§ Task details
Leaving out the pictures, print exactly the lines from the one holding "The height and" to the last line of the entries below, both included, and nothing more.

§ Available data
+ + + +
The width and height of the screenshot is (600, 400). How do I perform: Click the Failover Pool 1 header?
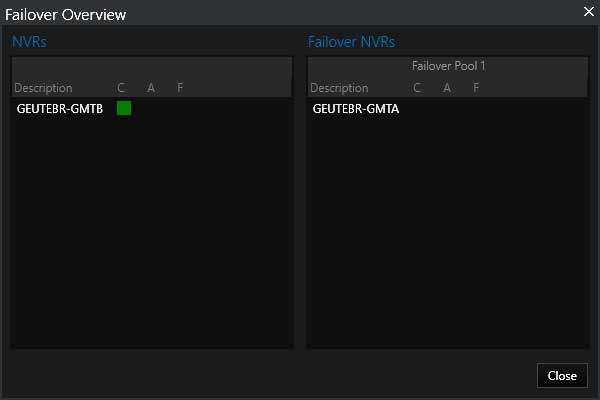pos(448,66)
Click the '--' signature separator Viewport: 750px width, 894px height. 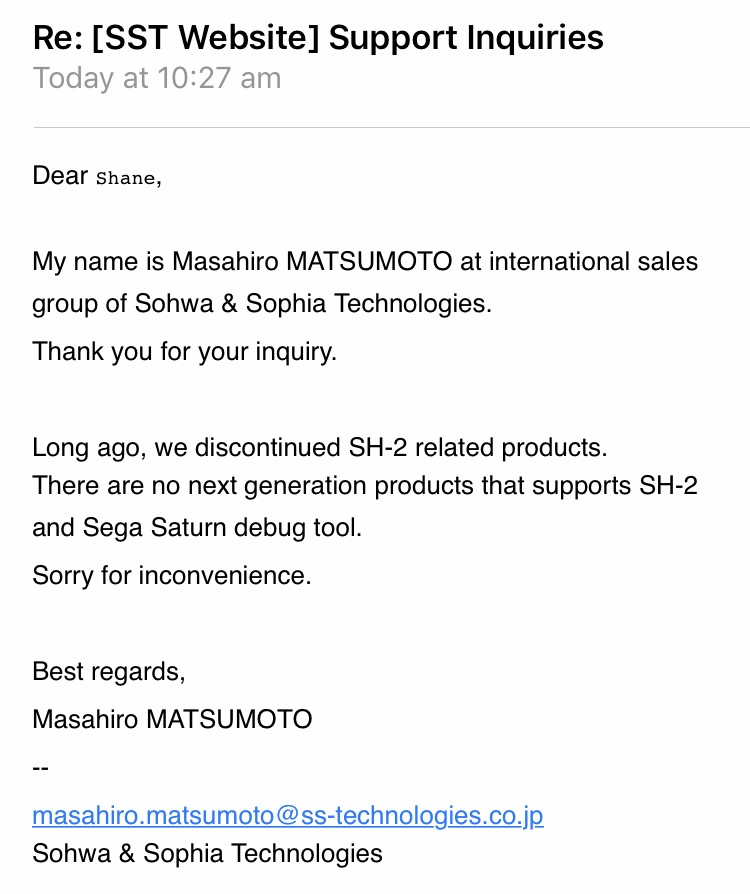click(x=40, y=767)
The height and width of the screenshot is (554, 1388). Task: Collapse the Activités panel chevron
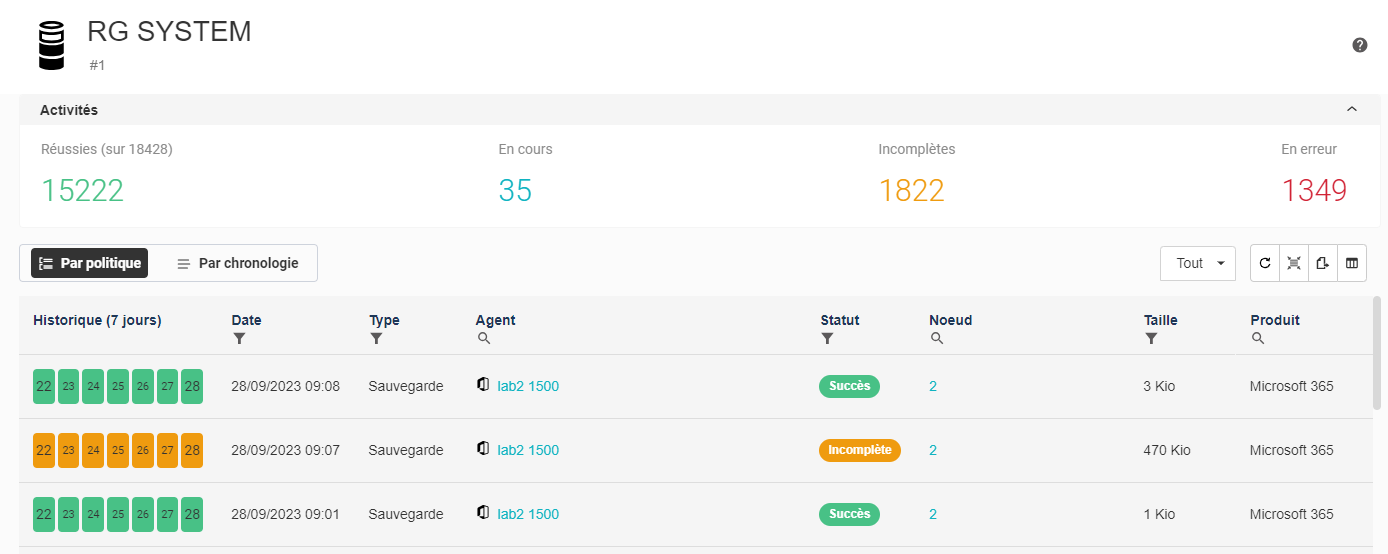point(1352,109)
+ + + +
§ Your response
The height and width of the screenshot is (554, 1388). Task: Collapse the Activités panel chevron
point(1352,109)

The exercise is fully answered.